Pris dans l’engrenage, Joseph Lespérance arpentait son bureau en proie à une rage fébrile.

Cette nuit-là encore, les fantômes accusateurs vinrent hanter son sommeil, guidés par une face grimaçante, glabre et maigre, imberbe et ravagée de rides, dont le regard perçant et froid contrastait étrangement avec le sourire cynique et cruel.

. . . . . . . . . . . . . . . . . . . . . . . . .

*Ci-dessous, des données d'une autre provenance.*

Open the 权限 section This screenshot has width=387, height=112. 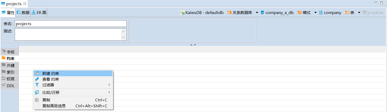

La visite de Lorenzo ne se fit pas attendre, dès le lendemain, on annonçait Luc Valade à l’office de Paul Gravel ; les deux hommes étaient en présence, sans témoins, et de suite, le duel commença :

« Merci, mon petit, attaqua Lorenzo d’un ton de persiflage, tu es très gentil de m’avoir sorti de ce mauvais pas !… C’est très bien de ne pas abandonner les amis dans le malheur !… Il est vrai que tu me dois ta fortune, car c’est avec moi que tu as fait l’apprentissage de la noble profession de bandit !

— Plus bas, malheureux !…

— Soupçonnerais-tu tes gens d’écouter aux portes ?… Ah ! fi ! les vilains personnages ! … Il faudra les remplacer par des hommes de confiance !… Je m’en charge ! … En attendant, tu as raison, parlons bas et… dis-moi ?… Qu’est-ce que tu en as fait ?

— De quoi ?

— Tu devrais dire : « De qui ? »

— Je ne vous comprends pas ! De qui voulez-vous parler ?

— Eh ! mais… du vrai Paul Gravel, voyons !… Il est mort ?

— Que vous importe !

— C’est un aveu !… Mes compliments ! Tu as fait des progrès !… Tu ne travaillais pas dans le meurtre quand je t’ai connu !

Finissons-en !… Qu’attendez-vous de moi ?

— Mais ton sermon, mon petit !… Le chef de police ne m’a envoyé ici que pour y être converti par tes bonnes paroles !… Vas-y !… Je t’écoute !… Je suis curieux d’entendre prêcher Joseph Lespérance, le voleur, le faussaire et l’assassin !

— Ah ! ça, te tairas-tu ?

— À la bonne heure !… Tu me tutoies ! Tu deviens plus familier et pour un peu, je me croirais revenu aux beaux jours de notre association, quand nous volions aux cartes les braves prospecteurs de Timmins !…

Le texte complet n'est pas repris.